Not to cause a stir, but why aren't we allowed exotics or unnative reptiles in aus, but the US (for example) are allowed OUR natives, which would mean they are exotics over there...? It doesn't make sense and isn't fair, but then again not a lot is


----------



## Lewy (Jun 25, 2010)

It makes perfect sense and is totally fair.. Its all to do with our Eco system and quarantine control you only have to look at other exotic animals that have been introduced in to our country like cats, cane toads, fox's only to name a few.

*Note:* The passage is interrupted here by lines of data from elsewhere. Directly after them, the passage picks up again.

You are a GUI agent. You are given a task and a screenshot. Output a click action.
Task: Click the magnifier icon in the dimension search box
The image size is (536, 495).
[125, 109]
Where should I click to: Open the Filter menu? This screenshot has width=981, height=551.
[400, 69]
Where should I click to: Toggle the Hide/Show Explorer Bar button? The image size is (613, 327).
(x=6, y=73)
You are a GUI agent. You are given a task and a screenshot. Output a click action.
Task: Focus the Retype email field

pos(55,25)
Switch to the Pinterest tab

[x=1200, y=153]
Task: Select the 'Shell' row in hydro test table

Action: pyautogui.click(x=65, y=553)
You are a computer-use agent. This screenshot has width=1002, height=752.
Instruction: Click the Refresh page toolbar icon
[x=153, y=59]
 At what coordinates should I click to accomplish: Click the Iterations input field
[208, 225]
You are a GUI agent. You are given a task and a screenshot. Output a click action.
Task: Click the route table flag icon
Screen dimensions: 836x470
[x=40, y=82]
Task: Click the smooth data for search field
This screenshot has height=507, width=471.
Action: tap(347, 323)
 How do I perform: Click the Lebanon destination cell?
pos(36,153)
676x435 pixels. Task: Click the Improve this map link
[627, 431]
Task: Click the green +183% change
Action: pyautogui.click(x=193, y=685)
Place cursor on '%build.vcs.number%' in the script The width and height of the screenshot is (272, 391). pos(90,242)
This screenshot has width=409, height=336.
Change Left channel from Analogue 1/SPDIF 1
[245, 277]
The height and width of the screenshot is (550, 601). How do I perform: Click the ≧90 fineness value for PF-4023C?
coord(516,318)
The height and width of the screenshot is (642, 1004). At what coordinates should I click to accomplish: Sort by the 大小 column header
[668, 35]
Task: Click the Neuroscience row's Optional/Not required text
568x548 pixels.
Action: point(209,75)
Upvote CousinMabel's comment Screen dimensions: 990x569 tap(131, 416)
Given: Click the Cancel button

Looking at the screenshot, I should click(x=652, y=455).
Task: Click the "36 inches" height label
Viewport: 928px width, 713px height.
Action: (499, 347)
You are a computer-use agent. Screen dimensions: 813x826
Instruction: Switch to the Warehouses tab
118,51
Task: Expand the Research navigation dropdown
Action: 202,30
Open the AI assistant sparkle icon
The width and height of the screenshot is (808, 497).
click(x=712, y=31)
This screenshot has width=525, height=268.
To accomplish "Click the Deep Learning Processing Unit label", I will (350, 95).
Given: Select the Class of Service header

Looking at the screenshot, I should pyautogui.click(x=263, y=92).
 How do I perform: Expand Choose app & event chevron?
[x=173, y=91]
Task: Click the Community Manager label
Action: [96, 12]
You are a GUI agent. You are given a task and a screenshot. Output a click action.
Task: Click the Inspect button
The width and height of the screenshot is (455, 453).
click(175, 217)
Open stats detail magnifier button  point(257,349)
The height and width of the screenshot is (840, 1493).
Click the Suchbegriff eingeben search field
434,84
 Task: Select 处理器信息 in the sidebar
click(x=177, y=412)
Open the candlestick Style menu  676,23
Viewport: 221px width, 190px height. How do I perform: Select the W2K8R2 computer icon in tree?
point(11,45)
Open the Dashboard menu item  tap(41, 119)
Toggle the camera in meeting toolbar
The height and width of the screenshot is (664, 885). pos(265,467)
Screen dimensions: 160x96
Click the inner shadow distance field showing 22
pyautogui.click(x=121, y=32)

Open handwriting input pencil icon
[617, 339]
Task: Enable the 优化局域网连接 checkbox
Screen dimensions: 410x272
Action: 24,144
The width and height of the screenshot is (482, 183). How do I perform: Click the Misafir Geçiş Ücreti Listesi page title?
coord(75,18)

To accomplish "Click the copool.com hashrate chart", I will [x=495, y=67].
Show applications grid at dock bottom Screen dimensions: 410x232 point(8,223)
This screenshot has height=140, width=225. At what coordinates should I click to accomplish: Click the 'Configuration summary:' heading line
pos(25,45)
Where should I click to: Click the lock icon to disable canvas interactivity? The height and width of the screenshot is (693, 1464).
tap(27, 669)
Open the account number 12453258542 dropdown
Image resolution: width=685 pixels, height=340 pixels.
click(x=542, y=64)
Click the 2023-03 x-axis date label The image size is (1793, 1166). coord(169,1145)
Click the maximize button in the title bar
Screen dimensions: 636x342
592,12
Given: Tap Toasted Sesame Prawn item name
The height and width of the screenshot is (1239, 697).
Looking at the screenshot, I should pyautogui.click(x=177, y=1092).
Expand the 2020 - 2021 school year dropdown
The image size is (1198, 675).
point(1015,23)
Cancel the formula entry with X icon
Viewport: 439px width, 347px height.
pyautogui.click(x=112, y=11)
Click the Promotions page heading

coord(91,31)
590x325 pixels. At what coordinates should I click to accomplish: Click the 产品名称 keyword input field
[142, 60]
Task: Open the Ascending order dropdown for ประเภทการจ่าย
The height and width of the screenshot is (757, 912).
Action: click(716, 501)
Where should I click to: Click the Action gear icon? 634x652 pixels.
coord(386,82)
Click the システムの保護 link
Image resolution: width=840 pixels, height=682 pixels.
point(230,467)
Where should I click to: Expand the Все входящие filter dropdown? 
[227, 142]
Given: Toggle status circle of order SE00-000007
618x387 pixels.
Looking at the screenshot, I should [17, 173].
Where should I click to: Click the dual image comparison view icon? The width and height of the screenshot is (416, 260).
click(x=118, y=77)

These few animals alone have taken a huge toll on our ecology never alone adding more.. People should be proud of our custom laws and the stunning animals we already have here in Australia

Lewy


----------



## pythrulz (Jun 25, 2010)

true not much here is we have many rules and regulations sure we would all love some of the snakes available in the us ball pythons and boas there cheap there too.But with our custom laws the way they are there to worried they may have some sort of desease im sure theres plenty here smuggled illegelly


----------



## slim6y (Jun 25, 2010)

I think the USA has made a mistake with their 'exotics' - especially when you look at Florida. 

It's unlikely a GTP will survive in northern California and so the threat to the wildlife is minuscule. 

But one of the worst reptile pests in the world is the Brown Tree Snake - Guam.

Accidentally introduced during WWII and is a prime example of why exotics are so dangerous for an ecosystem!

Under a 'zoo' license it's possible to get these exotics - but very strict quarantine and enclosure regulations exist to stop accidental release.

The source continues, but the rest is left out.